通过对比数据手册中的参考原理图和实际PCB,确定出故障注入点:下图C5右侧焊点(左侧测得是GND)
电压毛刺注入电路实现
由于注入时机在每次芯片上电后,因此需要需要设计一个既能快速切换芯片通断电和注入点与GND之间连接的电路。考虑到故障注入对时机的要求严格,且该PCB上3v3的负载较大,不能使用单片机的IO之间供电,最初计划使用PMOS控制芯片供电,使用NMOS控制电压毛刺。

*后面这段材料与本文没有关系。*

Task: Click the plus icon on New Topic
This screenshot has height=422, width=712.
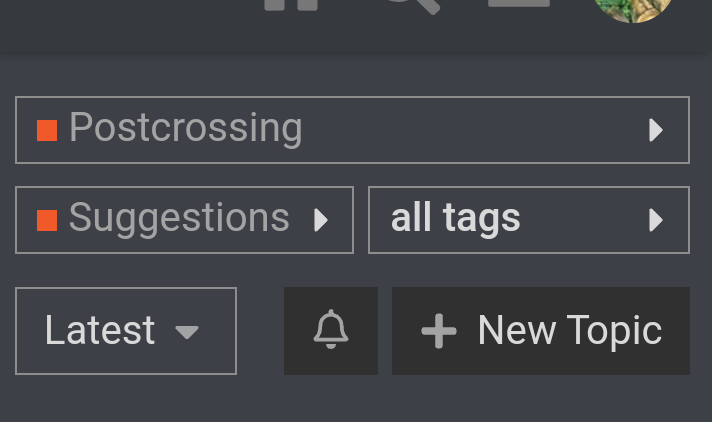Action: [439, 331]
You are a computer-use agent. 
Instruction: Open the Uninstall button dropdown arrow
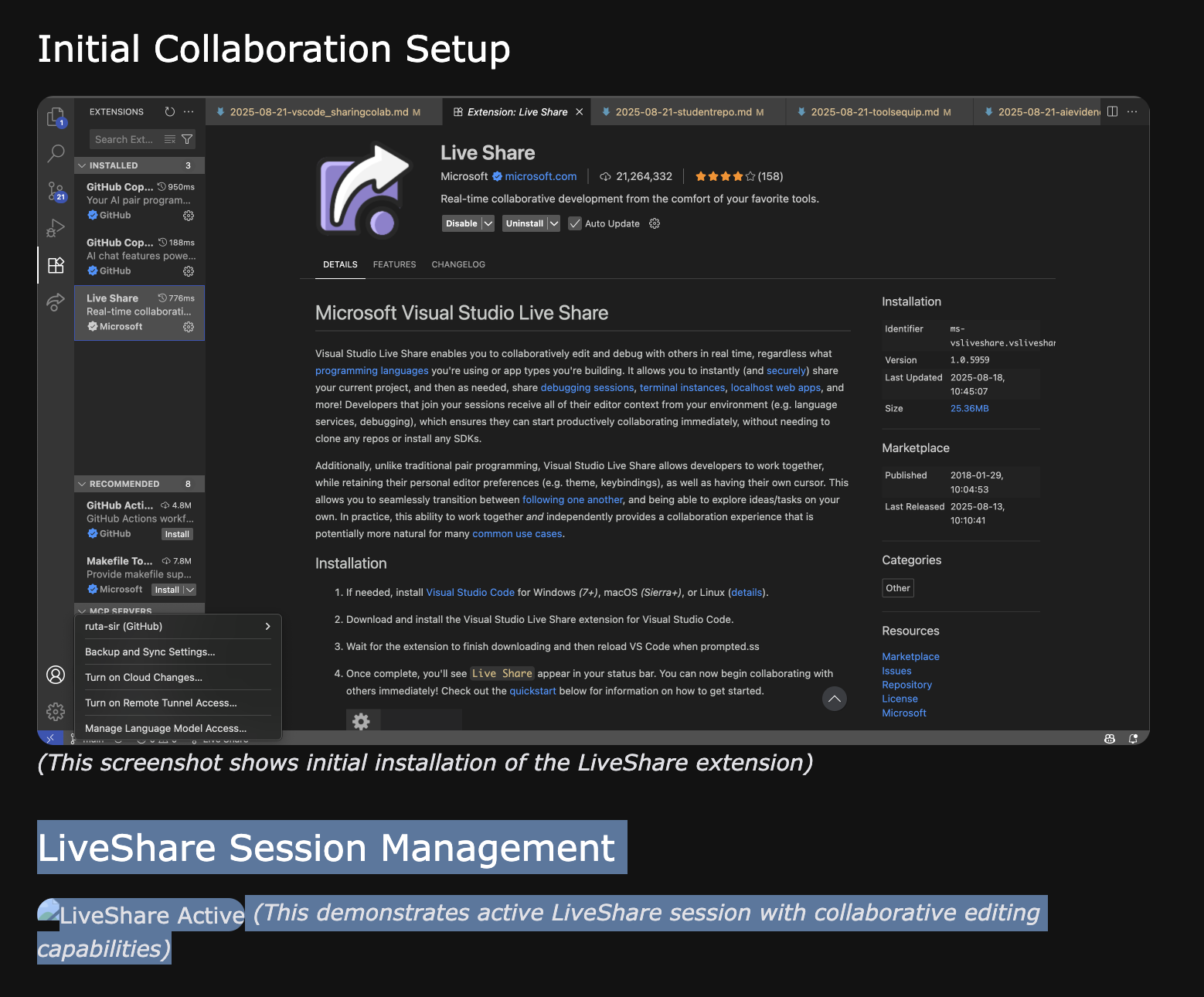click(x=553, y=223)
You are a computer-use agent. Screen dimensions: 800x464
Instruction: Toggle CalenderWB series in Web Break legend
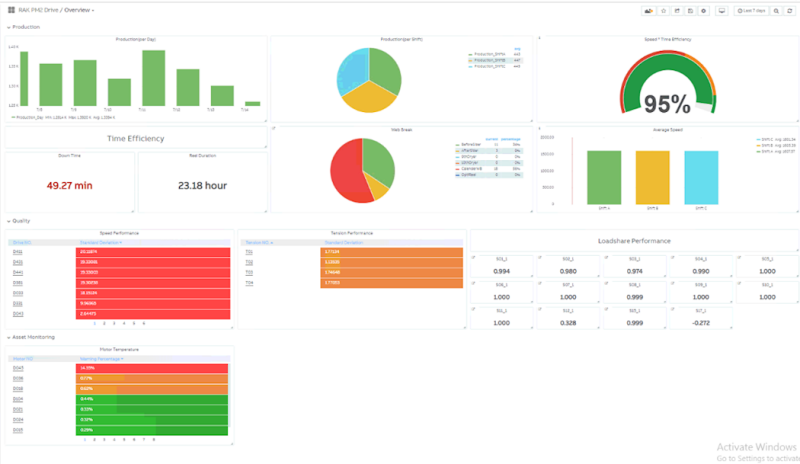(x=470, y=168)
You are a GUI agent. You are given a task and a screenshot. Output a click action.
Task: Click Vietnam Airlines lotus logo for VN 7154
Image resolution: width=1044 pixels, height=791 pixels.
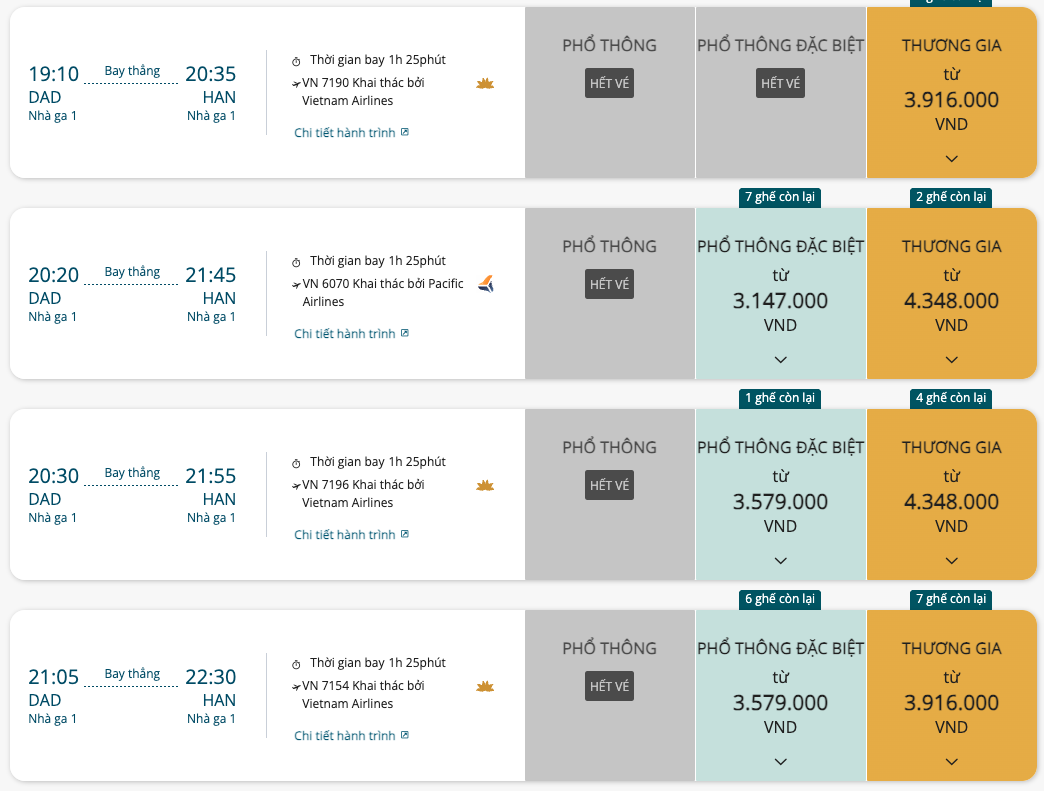click(485, 687)
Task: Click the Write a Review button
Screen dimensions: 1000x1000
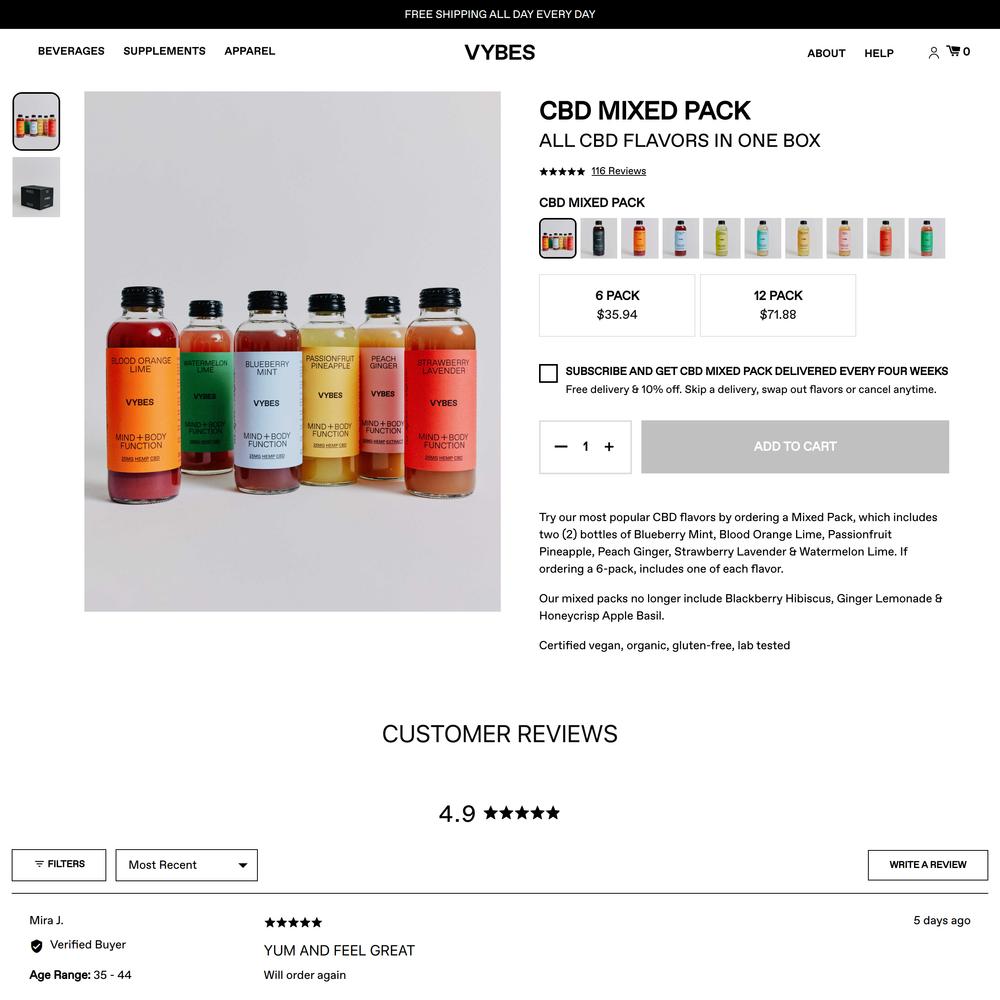Action: tap(927, 865)
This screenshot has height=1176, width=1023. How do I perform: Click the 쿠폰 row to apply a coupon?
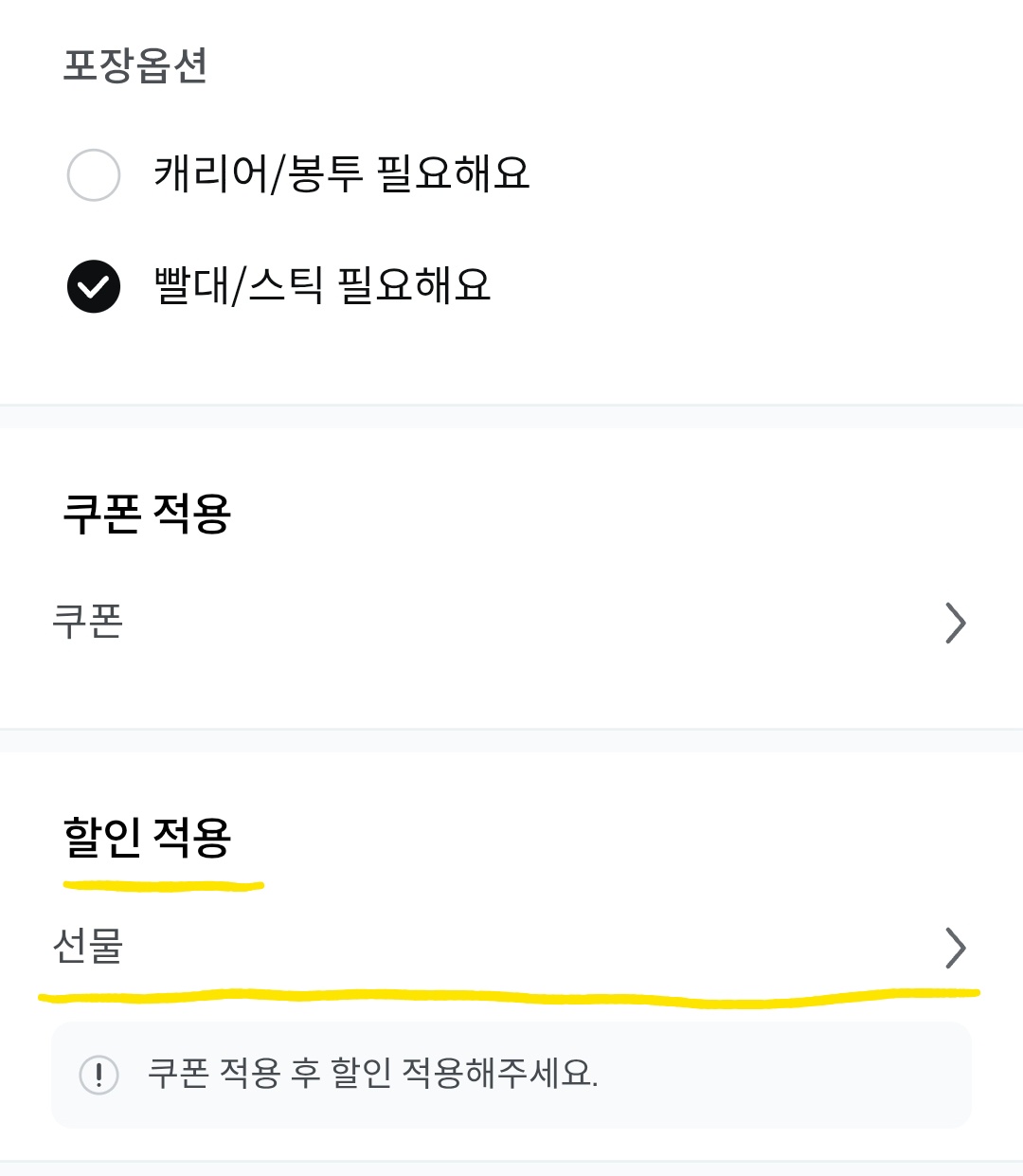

但实际发现PMOS导通后的压降较大,所以干脆把PMOS换成了继电器。但继电器的每次吸合时间的稳定性较差,导致注入毛刺的时机不稳定,降低了复现的成功率。单片机使用了最简单的Arduino UNO,理论上只要支持微妙级延迟的单片机都可以。
MCU代码
#define LED 13
#define GLITCHER 10
#define NRF_POWER 9
void setup() {
Serial.begin (9600);
pinMode(LED,OUTPUT);
pinMode(4,INPUT_PULLUP);
pinMode(GLITCHER,OUTPUT);
pinMode(NRF_POWER,OUTPUT);
digitalWrite(GLITCHER,LOW);
}
//根据示波器显示进行调整
uint32_t delay_time = 1000;
uint32_t width_time = 6;
void loop() {
if(Serial.available())
{
if(Serial.read() =='g')
{
// Serial.println(delay_time);
digitalWrite(LED,HIGH);
//开始断电
digitalWrite(NRF_POWER,HIGH);
delay(1000);
digitalWrite(LED,LOW);
//开始供电
digitalWrite(NRF_POWER,LOW);
delay(13);
delayMicroseconds(delay_time);
//产生毛刺
digitalWrite(GLITCHER,HIGH);
delayMicroseconds(width_time);
digitalWrite(GLITCHER,LOW);
width_time++;
//暴力测试
if(width_time >16)
{
width_time = 6;
delay_time += 3;
}
}
}
}
成功效果
在暴力测试毛刺注入的同时使用示波器观察DEC1脚的电压变化,当注入成功时,DEC1处的电压不再下降:
此时使用openocd通过j-link ob连接芯片即可正常连接并读取固件
openocd -s /usr/local/share/openocd/scripts -f ./interface/jlink.cfg -c "transport select swd" -f
./target/nrf52.cfg -c "init;dump_image nrf52_dumped.bin 0x0 0x100000"
也可通过编写脚本,在每次注入后都尝试连接芯片读取固件。